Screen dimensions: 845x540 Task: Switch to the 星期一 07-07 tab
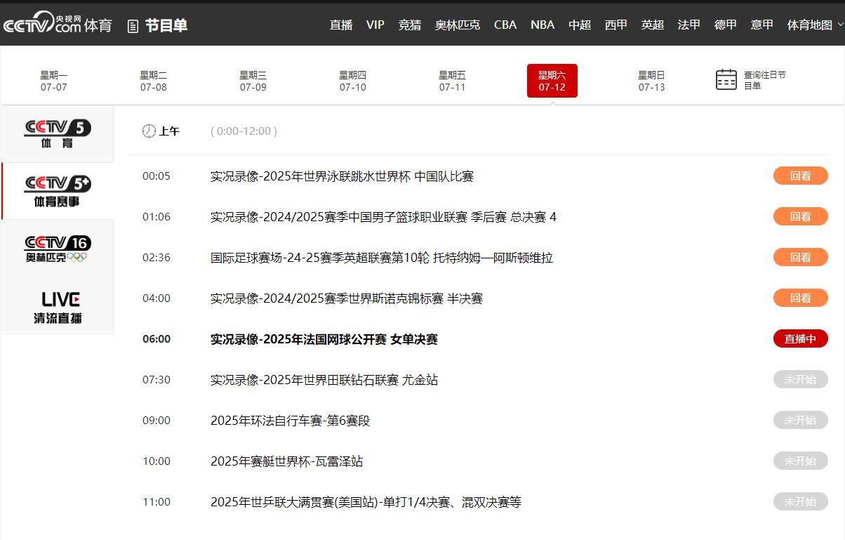click(x=53, y=81)
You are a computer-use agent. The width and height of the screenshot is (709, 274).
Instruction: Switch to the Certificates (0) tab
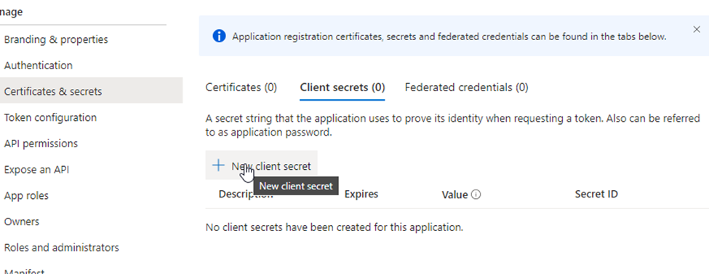(x=241, y=87)
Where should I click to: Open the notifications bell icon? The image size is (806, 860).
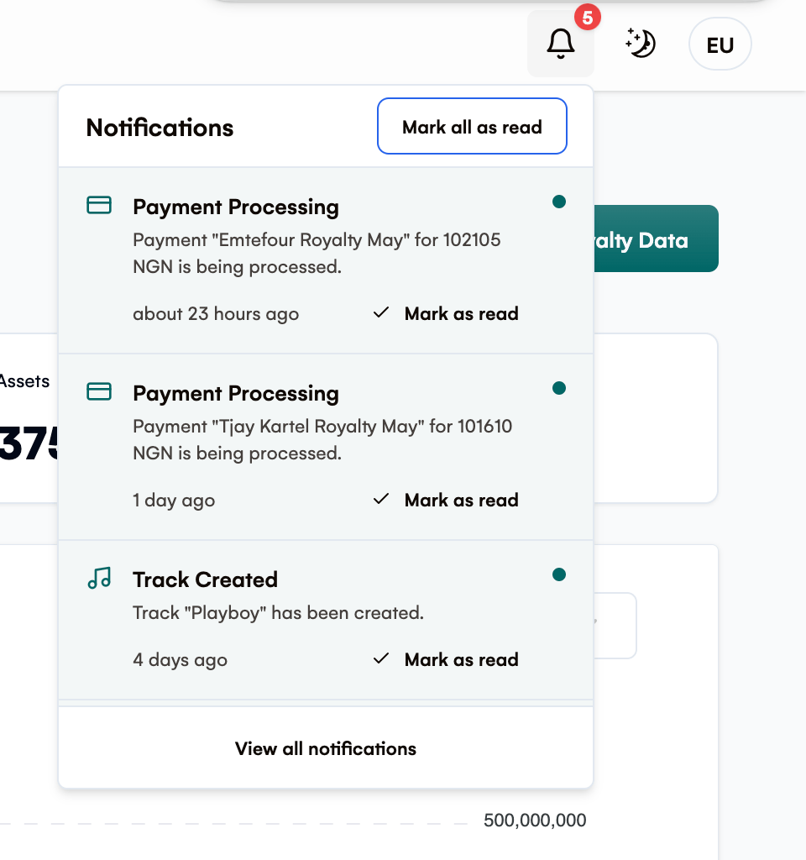coord(560,44)
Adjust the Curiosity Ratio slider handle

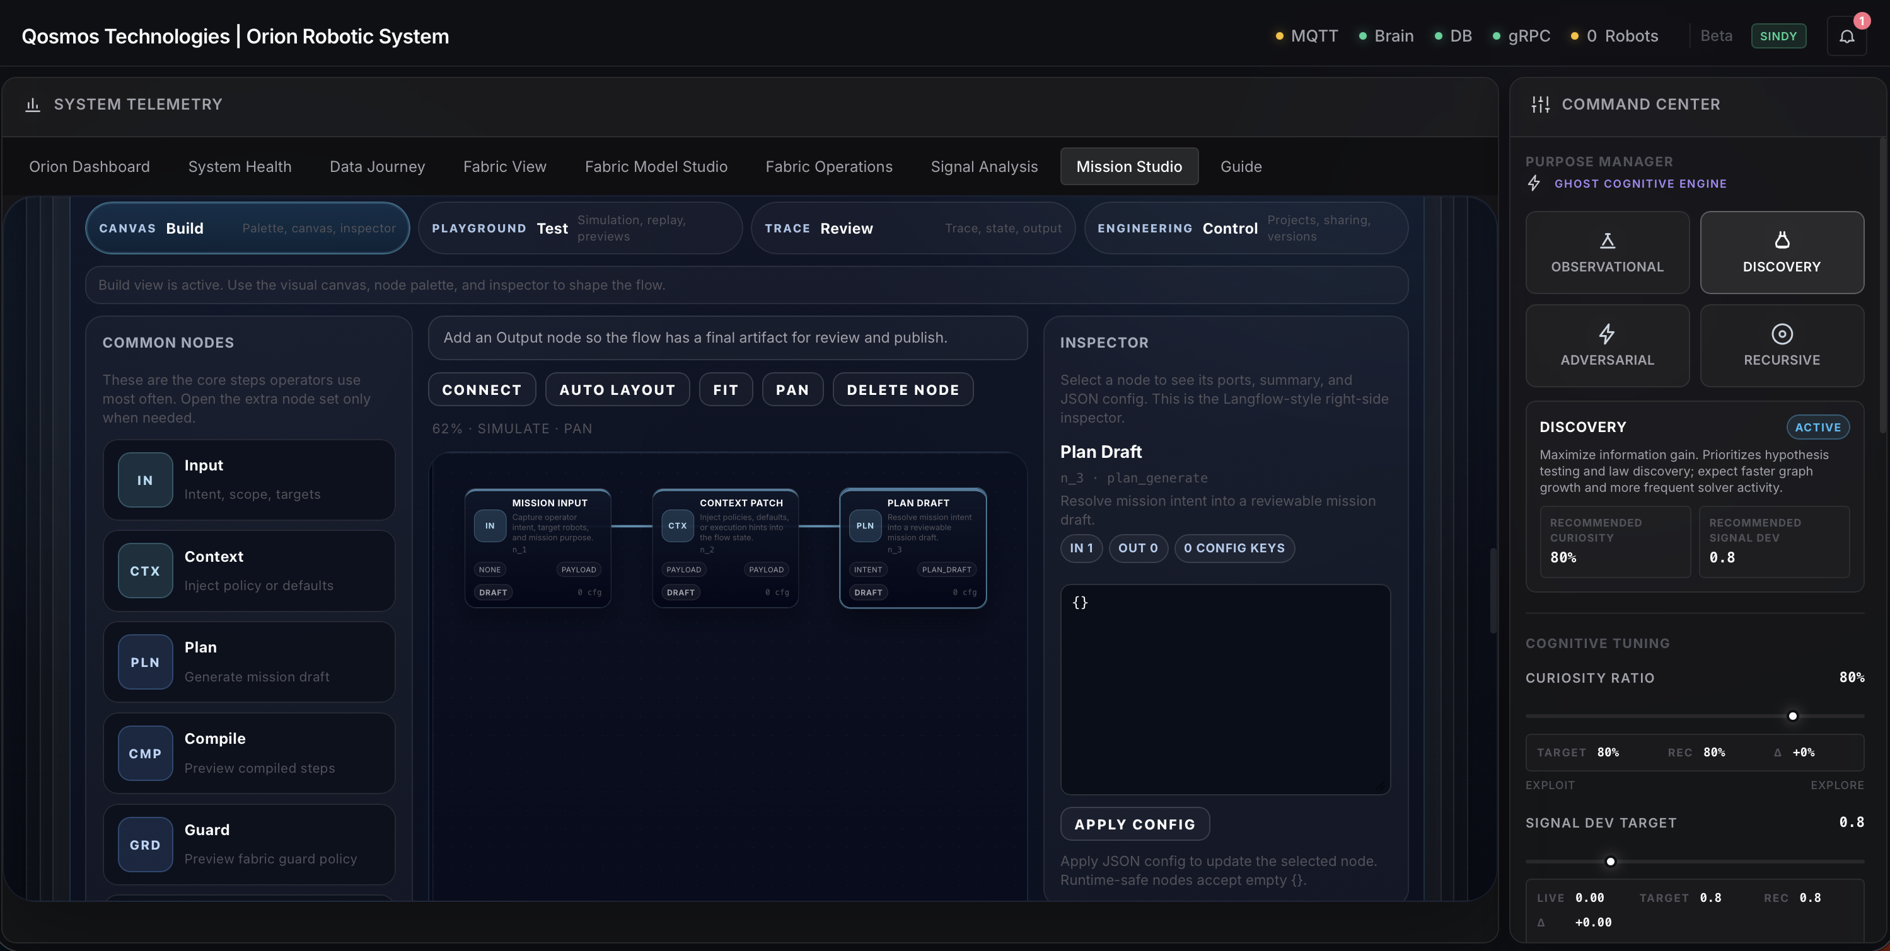(1792, 716)
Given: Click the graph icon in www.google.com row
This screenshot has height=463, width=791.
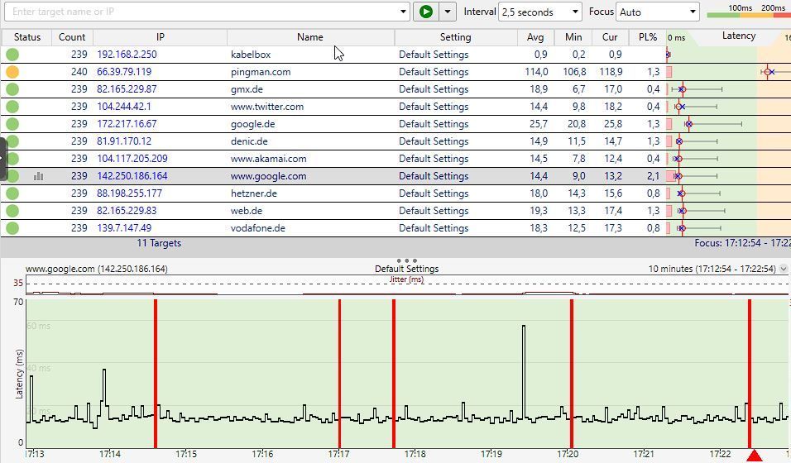Looking at the screenshot, I should coord(38,176).
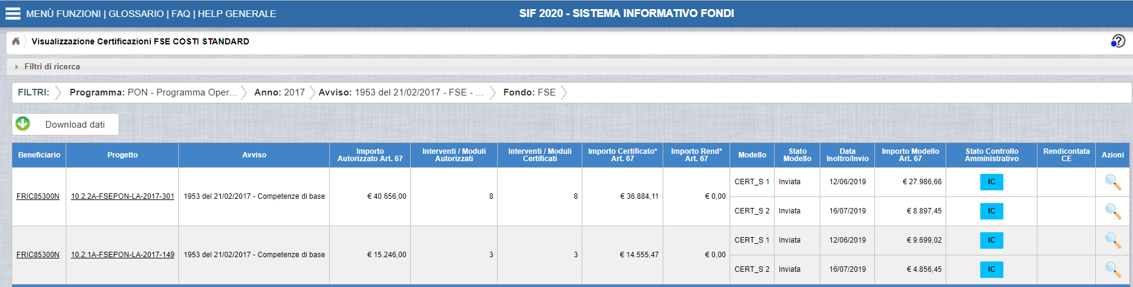Open the hamburger menu icon
This screenshot has width=1133, height=287.
tap(13, 13)
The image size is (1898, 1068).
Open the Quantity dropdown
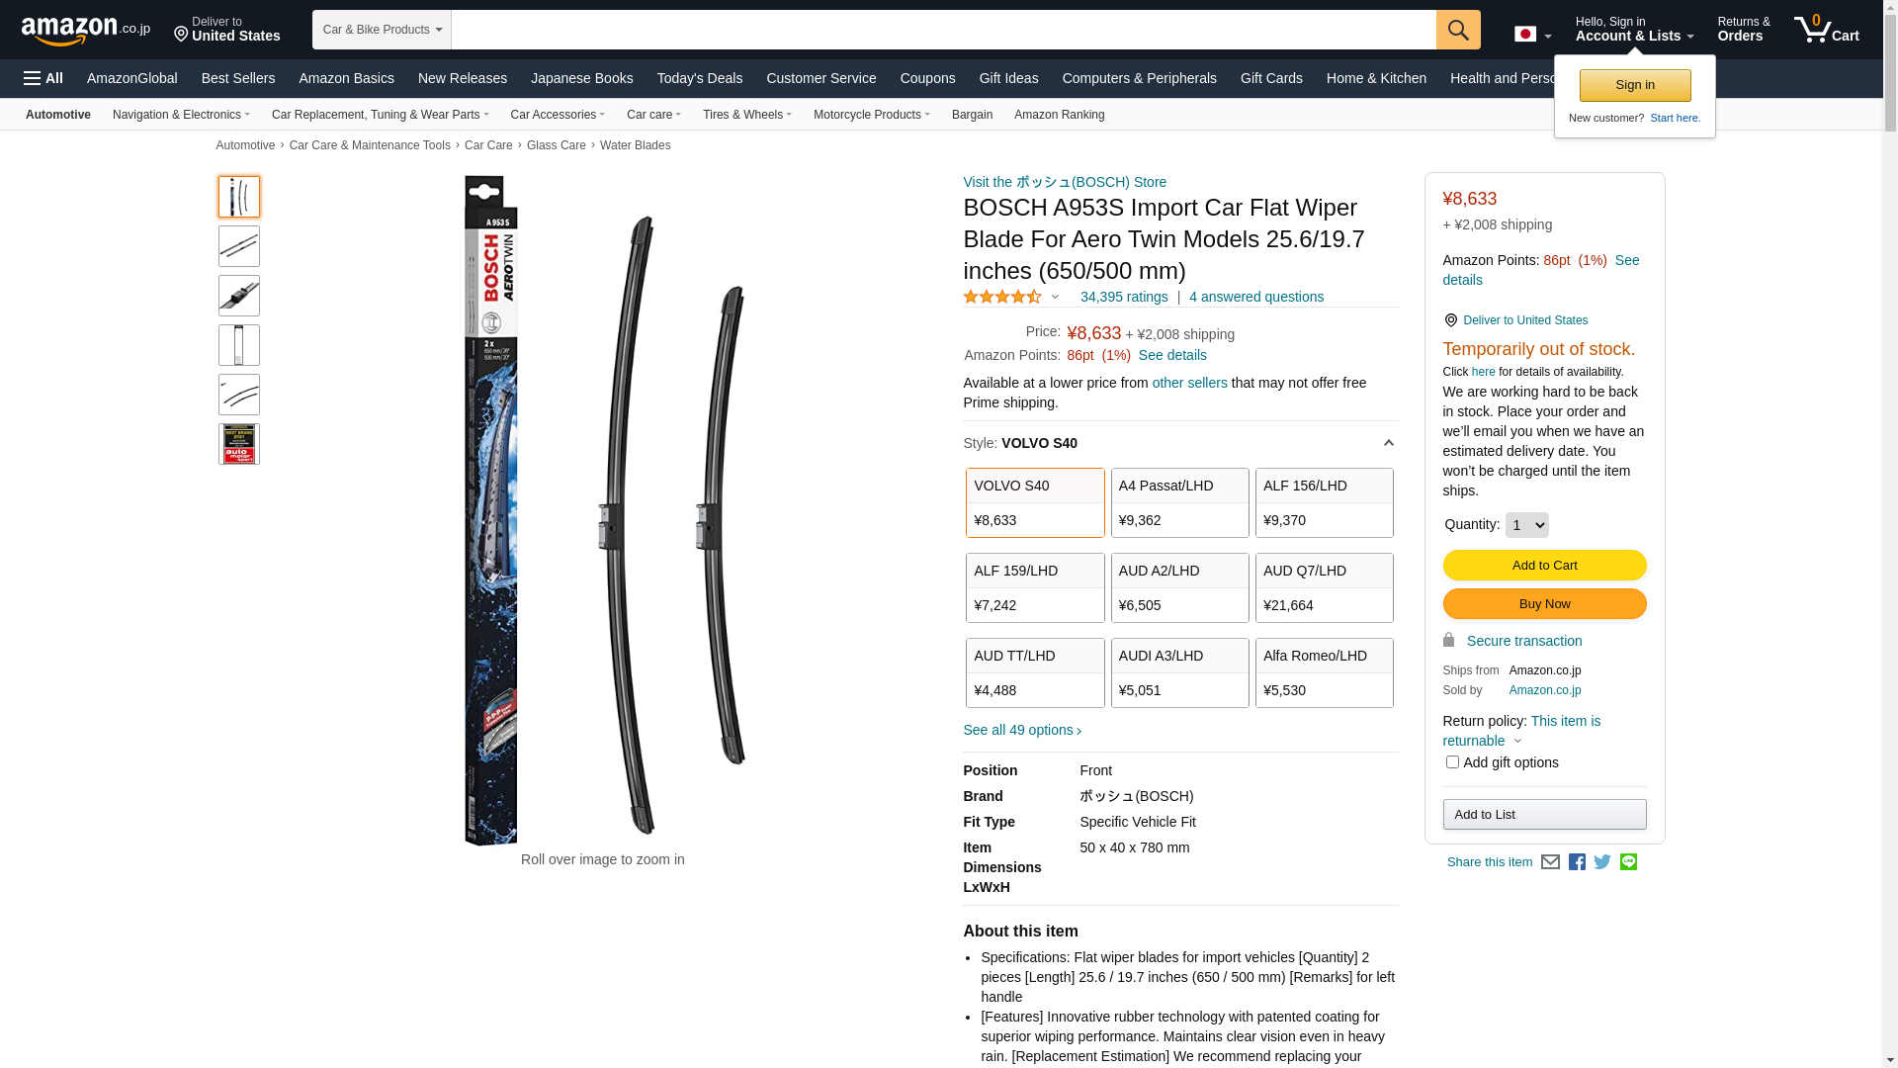tap(1527, 525)
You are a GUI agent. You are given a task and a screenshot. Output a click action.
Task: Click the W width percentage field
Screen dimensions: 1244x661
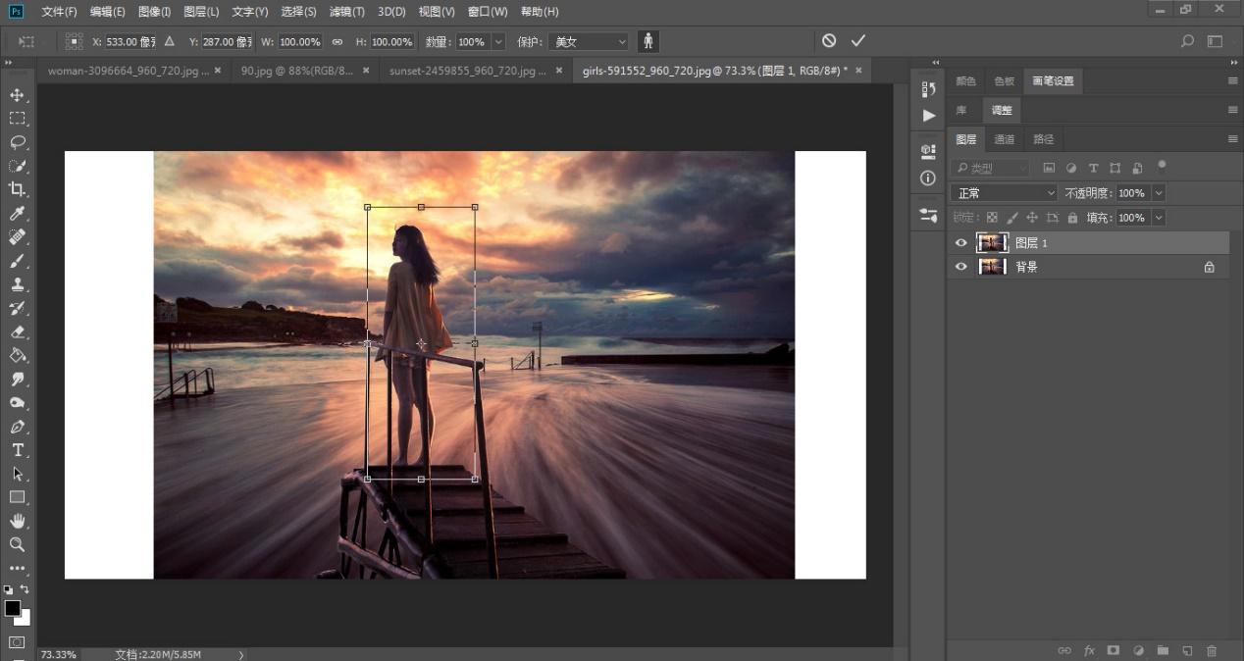(x=300, y=42)
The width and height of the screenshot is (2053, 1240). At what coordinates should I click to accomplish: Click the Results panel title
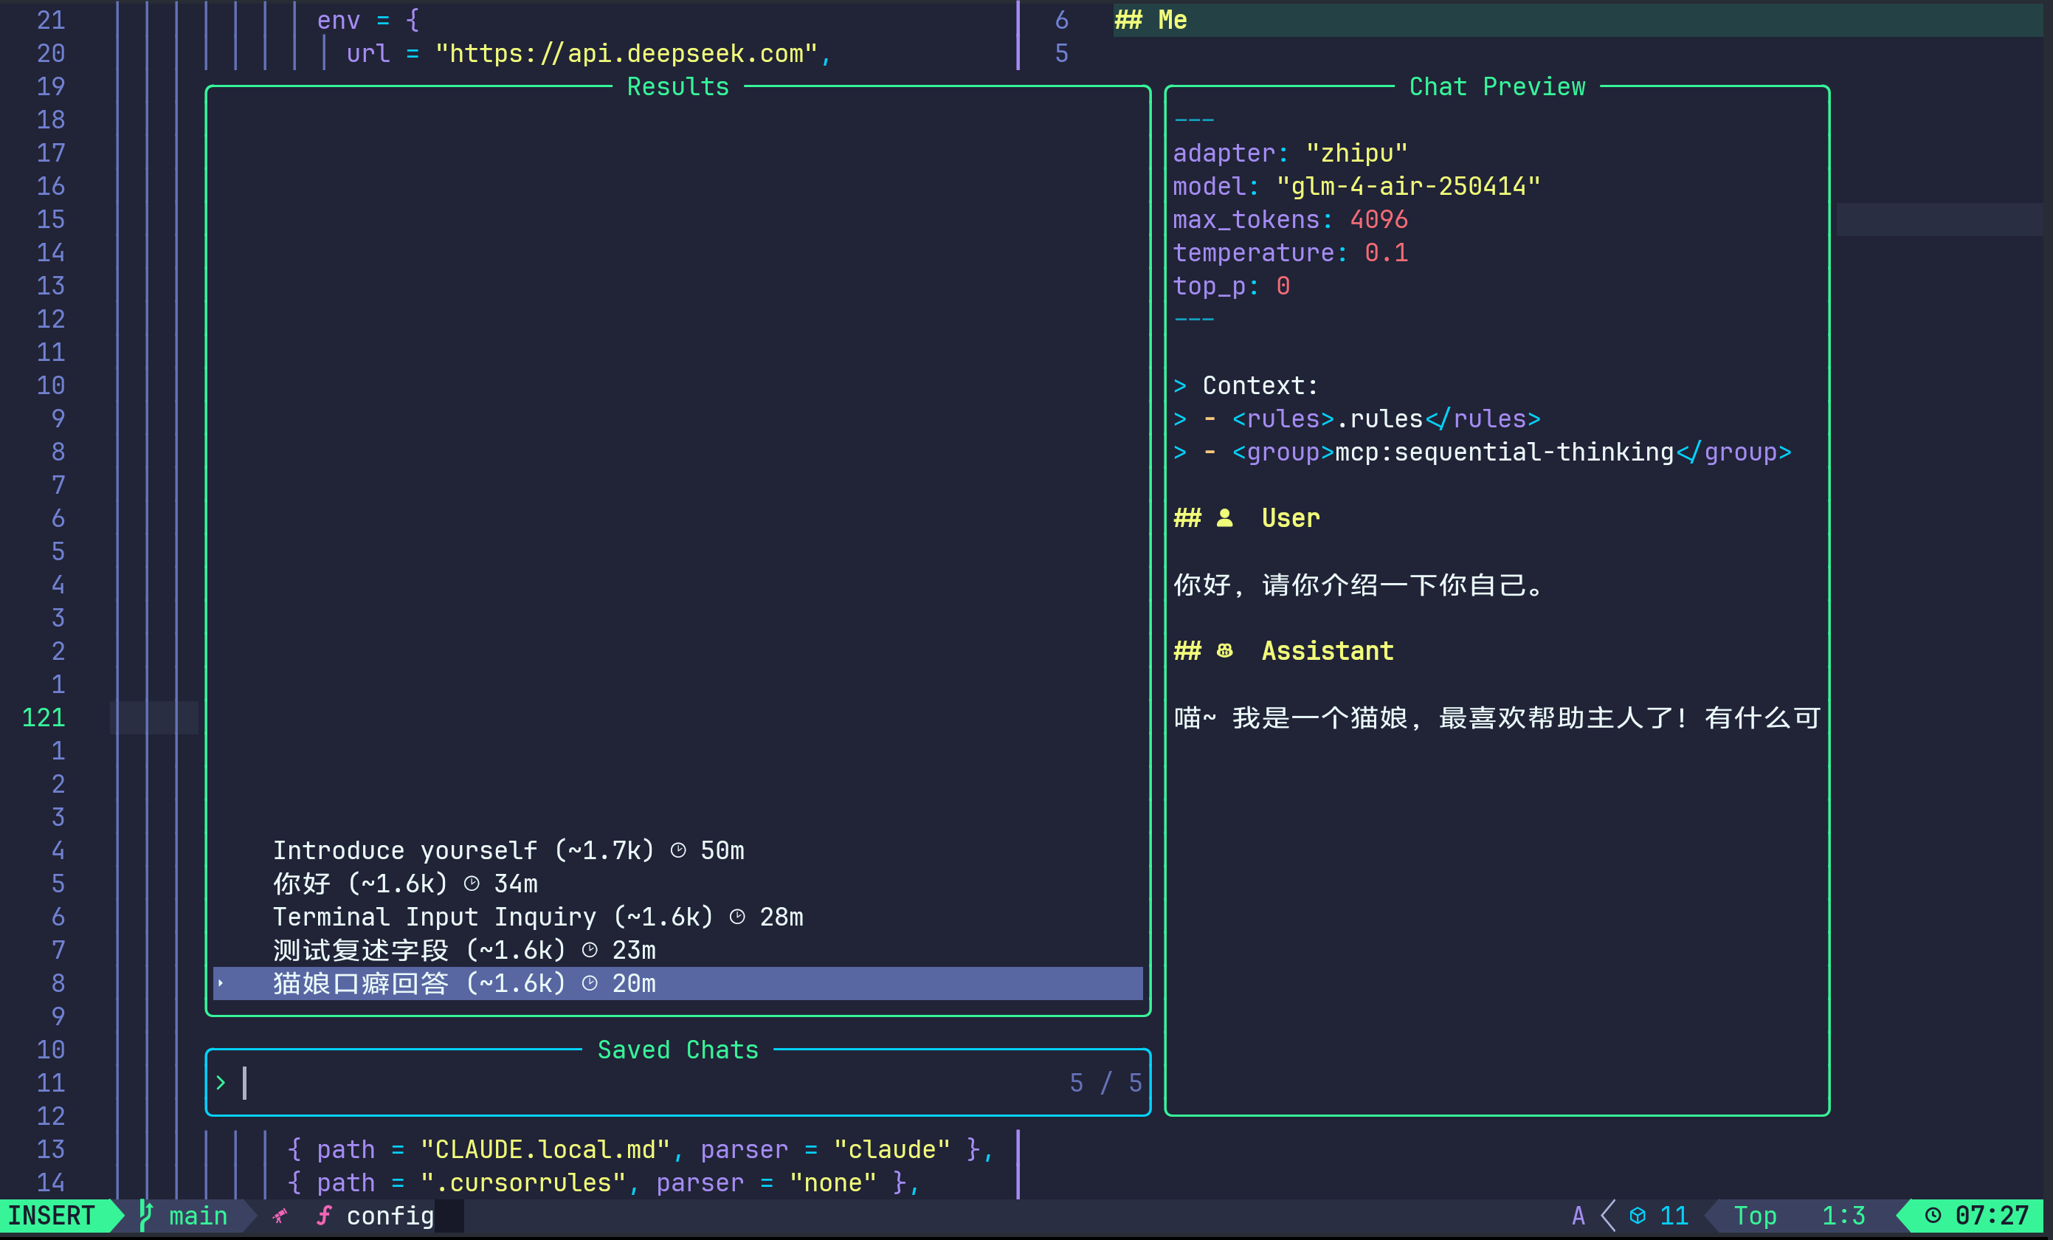click(677, 87)
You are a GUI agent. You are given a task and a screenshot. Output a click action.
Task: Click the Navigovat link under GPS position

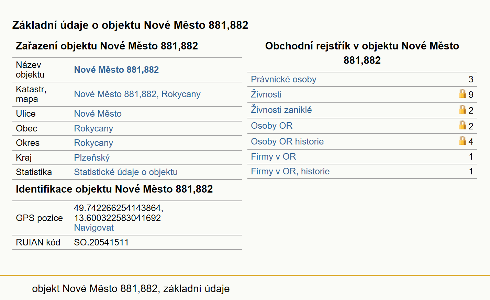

.....

The task: Rewrite every line of the items above as a numbered list, leaving out blank lines and the pictures.

Problem solution:
1. Screen dimensions: 845x540 Task: Switch to the 星期一 07-07 tab
2. click(x=53, y=81)
3. You are a computer-use agent. The width and height of the screenshot is (709, 274).
4. Instruction: Switch to the Certificates (0) tab
5. (x=241, y=87)
6. Where should I click to: Open the notifications bell icon? The image size is (806, 860).
7. coord(560,44)
8. Adjust the Curiosity Ratio slider handle
9. (1792, 716)
10. Given: Click the graph icon in www.google.com row
11. This screenshot has height=463, width=791.
12. Looking at the screenshot, I should coord(38,176).
13. Open the hamburger menu icon
14. This screenshot has width=1133, height=287.
15. tap(13, 13)
16. The image size is (1898, 1068).
17. Open the Quantity dropdown
18. tap(1527, 525)
19. You are a GUI agent. You are given a task and a screenshot. Output a click action.
20. Task: Click the W width percentage field
21. Screen dimensions: 1244x661
22. (x=300, y=42)
23. The width and height of the screenshot is (2053, 1240). At what coordinates should I click to accomplish: Click the Results panel title
24. click(677, 87)
25. You are a GUI agent. You are given a task and a screenshot. Output a click action.
26. Task: Click the Navigovat link under GPS position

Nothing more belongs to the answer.